== THE INPUT ==

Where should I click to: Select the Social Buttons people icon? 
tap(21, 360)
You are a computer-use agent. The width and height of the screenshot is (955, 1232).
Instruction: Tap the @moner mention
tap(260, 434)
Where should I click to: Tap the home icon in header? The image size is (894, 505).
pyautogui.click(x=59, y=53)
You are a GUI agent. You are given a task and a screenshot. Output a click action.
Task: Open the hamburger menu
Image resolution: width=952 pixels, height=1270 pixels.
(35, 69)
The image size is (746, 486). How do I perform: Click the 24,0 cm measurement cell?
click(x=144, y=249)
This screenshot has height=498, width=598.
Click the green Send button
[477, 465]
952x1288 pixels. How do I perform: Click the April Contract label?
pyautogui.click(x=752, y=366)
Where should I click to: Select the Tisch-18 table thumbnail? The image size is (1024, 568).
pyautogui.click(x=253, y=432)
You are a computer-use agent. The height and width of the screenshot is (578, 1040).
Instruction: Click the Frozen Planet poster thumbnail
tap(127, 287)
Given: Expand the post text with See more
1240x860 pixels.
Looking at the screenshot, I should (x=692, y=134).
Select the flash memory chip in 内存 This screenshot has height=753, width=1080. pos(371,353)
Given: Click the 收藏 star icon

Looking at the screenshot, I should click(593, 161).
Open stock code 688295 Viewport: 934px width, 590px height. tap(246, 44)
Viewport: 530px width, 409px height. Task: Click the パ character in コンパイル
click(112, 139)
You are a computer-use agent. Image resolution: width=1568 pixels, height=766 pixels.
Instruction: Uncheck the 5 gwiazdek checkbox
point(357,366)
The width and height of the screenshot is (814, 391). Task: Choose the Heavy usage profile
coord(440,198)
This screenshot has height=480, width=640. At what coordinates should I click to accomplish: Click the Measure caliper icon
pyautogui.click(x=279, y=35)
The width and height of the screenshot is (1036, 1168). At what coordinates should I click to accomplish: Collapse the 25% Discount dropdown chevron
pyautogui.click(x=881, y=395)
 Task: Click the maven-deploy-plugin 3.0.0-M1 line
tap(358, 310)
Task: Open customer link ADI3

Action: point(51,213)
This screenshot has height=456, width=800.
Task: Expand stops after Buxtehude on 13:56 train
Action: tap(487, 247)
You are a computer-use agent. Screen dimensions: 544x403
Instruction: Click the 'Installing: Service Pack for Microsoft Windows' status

===

◆ **PROBLEM DETAILS**:
Copy every line from the material in which the word "agent" can be found.

◆ **REPLY TO THE EXERCISE**:
You are a computer-use agent. The width and height of the screenshot is (955, 1232).
You are a GUI agent. You are given a task and a screenshot. Output a click action.
You are a computer-use agent. The height and width of the screenshot is (578, 1040).
You are a computer-use agent. Image resolution: width=1568 pixels, height=766 pixels.
You are a computer-use agent. Screen dimensions: 544x403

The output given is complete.